_Exercise prompt_
Translate this sentence from the forum post about buying a horse into Spanish: "I also wanted him vetted and she said this had to happen before he went on trial."

_Given passage_
■ ■ ■ ■ ■

# Does this sound reasonable to you?



## emma.a (10 April 2014)

Hi all

I'm buying my first horse and i have found one that seems perfect. Before going to see him i asked if the owner would be happy for me to have a short trial to ensure we were perfect for each other and ensure both parties were happy before buying him. She said that it was a possibility depending how long a trial i wanted, and to see how i got on viewing him. Viewed him, was great in the school. Went back up and hacked him, again no issues. So i told her I would love to trial him and if all is well, buy him, to which she replied she was not prepared to allow a trial as she needed to sell him. So i said that i wasn't prepared to buy a horse i hadn't trialled as you just don't know how they're going to settle at your yard etc. She then said she would be happy for me to have a two week trial but she wanted 1000 deposit and 500 of that is non-refundable if he is returned to 'cover the cost of reschooling him'. I also wanted him vetted and she said this had to happen before he went on trial.

■ ■ ■ ■ ■

_Material provided_
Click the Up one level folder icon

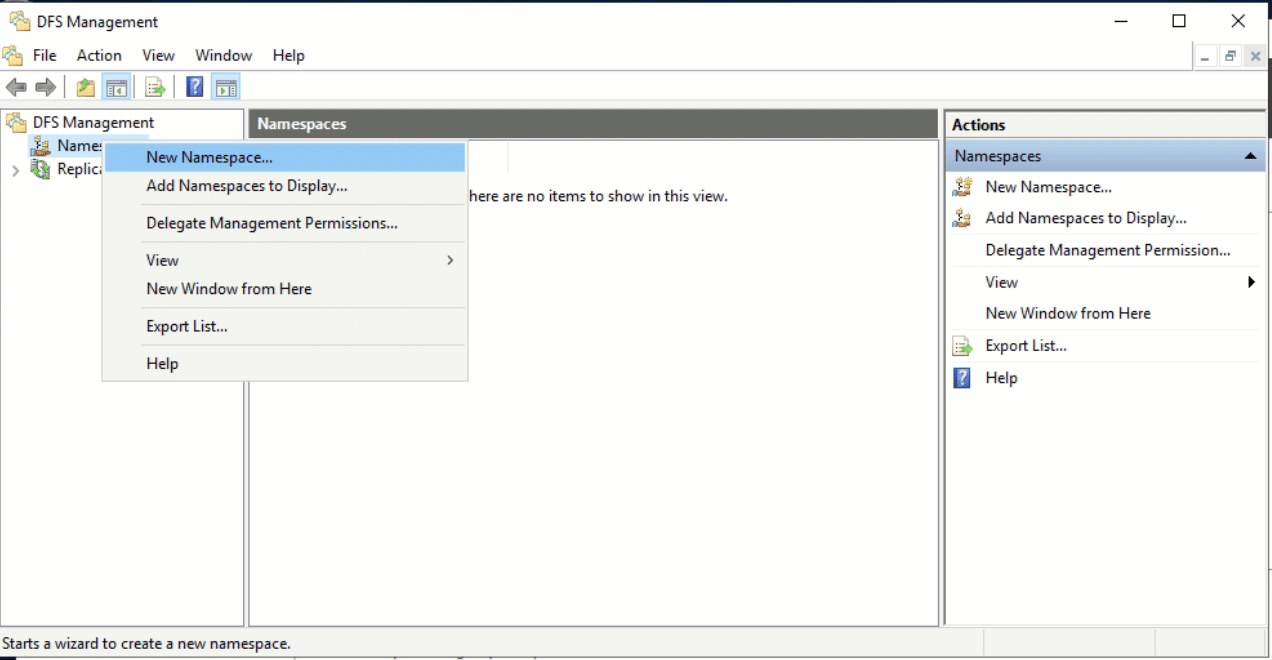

■ ■ ■ ■ ■

_Answer to the exercise_
También quería que un veterinario lo revisara, y ella dijo que eso tenía que hacerse antes de que empezara el periodo de prueba.